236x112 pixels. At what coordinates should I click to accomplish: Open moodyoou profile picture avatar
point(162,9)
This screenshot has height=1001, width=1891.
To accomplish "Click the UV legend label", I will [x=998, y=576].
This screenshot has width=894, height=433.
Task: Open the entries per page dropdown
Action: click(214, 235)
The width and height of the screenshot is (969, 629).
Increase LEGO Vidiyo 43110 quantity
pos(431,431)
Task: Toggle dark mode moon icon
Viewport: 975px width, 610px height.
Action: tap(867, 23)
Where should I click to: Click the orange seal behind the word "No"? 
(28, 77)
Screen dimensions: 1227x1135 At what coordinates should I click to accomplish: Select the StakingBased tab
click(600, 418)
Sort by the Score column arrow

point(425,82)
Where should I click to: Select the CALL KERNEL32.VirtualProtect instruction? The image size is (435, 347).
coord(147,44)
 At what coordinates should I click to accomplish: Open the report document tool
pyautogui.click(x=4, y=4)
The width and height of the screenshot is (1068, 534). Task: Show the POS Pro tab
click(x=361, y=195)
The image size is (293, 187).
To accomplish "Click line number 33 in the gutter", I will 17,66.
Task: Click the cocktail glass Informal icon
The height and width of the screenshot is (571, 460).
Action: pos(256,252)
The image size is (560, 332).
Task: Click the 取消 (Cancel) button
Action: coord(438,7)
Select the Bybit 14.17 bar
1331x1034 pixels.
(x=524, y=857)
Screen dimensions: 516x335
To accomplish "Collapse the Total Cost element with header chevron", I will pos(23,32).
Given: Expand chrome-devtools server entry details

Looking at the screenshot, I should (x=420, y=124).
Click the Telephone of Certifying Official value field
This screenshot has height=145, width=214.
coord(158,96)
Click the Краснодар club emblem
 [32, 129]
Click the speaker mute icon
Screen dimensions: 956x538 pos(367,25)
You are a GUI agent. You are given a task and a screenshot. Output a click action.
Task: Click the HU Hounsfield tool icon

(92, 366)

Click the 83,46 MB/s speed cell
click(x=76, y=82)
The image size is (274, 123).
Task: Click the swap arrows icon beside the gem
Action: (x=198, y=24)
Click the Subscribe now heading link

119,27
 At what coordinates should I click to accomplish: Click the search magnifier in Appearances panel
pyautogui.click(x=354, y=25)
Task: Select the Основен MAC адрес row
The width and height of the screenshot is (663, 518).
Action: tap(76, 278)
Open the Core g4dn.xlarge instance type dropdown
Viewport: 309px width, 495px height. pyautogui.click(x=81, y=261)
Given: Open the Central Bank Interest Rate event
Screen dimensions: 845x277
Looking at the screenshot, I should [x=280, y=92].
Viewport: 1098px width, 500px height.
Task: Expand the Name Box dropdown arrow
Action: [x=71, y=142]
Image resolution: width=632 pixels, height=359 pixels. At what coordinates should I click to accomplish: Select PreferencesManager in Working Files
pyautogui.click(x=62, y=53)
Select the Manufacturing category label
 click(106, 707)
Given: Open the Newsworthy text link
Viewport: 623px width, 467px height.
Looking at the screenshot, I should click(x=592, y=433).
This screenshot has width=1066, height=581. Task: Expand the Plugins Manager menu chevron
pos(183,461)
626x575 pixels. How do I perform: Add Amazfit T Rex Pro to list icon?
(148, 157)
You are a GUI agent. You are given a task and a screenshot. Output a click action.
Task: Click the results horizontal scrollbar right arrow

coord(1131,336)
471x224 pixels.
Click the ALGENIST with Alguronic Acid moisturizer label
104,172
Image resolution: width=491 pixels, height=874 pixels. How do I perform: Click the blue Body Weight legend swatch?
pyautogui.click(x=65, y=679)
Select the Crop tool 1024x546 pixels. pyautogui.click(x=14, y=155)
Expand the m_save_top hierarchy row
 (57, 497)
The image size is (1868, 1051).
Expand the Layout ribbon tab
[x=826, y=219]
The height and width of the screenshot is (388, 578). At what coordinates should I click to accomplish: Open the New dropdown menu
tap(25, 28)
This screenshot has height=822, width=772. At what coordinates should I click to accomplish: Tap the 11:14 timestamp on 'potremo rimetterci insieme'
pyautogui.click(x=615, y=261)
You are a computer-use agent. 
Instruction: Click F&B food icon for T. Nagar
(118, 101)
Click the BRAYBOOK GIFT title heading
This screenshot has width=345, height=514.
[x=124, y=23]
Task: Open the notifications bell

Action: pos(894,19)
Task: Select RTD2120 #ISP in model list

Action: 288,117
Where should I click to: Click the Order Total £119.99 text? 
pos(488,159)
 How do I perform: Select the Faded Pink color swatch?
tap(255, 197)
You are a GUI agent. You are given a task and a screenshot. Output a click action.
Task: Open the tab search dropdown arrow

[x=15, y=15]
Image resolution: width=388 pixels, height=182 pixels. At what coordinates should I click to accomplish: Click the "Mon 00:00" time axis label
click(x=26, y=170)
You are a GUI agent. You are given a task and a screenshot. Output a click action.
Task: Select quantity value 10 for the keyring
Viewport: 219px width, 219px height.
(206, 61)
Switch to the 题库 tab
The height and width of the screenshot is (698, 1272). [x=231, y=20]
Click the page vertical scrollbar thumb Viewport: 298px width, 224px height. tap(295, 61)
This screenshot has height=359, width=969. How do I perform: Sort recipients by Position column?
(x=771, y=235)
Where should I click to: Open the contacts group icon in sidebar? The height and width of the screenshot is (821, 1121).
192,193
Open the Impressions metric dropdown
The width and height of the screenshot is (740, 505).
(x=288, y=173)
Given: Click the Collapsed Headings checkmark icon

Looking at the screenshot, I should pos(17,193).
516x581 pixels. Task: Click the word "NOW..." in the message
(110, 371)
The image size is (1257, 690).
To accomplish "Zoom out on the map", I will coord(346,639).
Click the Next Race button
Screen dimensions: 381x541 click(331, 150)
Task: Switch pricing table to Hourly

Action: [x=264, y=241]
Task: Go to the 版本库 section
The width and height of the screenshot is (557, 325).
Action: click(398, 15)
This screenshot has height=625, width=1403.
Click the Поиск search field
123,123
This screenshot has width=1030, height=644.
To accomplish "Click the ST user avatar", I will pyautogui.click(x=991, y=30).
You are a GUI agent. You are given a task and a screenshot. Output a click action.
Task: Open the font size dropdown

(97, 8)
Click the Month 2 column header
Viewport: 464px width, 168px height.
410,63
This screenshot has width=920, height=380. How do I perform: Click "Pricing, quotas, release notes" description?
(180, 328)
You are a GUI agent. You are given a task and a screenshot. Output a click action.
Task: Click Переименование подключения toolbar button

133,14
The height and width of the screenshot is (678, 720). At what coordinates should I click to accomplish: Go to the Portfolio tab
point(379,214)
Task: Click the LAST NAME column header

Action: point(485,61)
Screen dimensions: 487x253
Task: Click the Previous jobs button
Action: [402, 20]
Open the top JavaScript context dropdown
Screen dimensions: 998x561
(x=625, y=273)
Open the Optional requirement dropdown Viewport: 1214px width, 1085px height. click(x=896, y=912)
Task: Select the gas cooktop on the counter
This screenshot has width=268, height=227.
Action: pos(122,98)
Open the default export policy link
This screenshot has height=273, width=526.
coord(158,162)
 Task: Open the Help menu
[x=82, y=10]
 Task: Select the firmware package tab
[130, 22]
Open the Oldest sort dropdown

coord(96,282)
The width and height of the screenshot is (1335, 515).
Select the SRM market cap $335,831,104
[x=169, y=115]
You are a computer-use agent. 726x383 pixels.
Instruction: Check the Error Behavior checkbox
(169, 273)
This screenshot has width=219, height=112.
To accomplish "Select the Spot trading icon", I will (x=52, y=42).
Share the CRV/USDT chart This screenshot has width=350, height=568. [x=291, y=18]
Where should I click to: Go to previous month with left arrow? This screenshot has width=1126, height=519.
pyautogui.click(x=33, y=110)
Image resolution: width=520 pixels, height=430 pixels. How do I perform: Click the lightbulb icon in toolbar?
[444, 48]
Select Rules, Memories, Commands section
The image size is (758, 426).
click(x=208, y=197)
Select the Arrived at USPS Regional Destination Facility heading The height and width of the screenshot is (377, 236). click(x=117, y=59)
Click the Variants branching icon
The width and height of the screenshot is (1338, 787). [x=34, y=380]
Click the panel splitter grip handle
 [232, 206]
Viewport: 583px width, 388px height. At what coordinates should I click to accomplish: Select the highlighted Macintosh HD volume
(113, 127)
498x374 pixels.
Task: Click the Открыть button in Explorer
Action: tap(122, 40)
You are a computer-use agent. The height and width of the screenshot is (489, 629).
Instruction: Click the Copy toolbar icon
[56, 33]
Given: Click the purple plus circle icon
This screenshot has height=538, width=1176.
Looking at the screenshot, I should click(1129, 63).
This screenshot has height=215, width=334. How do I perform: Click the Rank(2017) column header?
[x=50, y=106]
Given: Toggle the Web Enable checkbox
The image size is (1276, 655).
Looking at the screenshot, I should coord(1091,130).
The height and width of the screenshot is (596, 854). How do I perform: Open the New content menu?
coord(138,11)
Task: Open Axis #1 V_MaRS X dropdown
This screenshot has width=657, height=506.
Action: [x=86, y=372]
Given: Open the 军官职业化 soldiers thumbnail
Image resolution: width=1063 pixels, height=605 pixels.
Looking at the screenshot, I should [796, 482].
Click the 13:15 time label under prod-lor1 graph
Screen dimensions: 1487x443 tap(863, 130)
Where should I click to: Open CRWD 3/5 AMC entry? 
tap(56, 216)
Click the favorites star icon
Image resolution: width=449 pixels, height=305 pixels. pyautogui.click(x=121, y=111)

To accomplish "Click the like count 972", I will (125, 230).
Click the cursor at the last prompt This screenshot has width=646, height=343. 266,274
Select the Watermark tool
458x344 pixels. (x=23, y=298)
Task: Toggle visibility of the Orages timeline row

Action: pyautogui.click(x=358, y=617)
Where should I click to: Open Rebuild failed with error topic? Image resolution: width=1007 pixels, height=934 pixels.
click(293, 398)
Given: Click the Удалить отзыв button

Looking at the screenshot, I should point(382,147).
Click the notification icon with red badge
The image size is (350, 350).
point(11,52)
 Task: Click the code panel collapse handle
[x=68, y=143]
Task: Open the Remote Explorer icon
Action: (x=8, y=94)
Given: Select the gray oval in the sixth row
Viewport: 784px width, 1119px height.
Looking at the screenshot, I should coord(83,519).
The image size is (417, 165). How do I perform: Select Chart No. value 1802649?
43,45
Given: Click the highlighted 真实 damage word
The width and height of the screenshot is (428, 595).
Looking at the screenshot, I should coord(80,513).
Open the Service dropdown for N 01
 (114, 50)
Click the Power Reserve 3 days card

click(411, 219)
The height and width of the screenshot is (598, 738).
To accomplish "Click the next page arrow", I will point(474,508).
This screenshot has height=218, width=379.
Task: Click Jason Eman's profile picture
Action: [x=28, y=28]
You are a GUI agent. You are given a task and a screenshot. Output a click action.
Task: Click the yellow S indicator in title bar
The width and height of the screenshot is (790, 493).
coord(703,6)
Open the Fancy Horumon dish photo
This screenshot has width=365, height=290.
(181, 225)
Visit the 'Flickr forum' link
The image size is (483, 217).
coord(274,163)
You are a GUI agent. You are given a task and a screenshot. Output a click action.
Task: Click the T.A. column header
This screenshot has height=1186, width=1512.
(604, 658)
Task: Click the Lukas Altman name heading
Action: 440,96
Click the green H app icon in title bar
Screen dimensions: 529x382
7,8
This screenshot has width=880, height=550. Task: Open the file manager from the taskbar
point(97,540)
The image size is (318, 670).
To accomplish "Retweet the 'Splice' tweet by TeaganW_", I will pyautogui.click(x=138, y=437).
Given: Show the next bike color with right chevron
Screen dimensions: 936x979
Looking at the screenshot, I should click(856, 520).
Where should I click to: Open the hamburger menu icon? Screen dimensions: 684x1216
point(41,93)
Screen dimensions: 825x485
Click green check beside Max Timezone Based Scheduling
════════
» Exercise goal
Show every line in the records above that contains the word "section".

» Exercise answer
Task: Go to the 版本库 section
Select Rules, Memories, Commands section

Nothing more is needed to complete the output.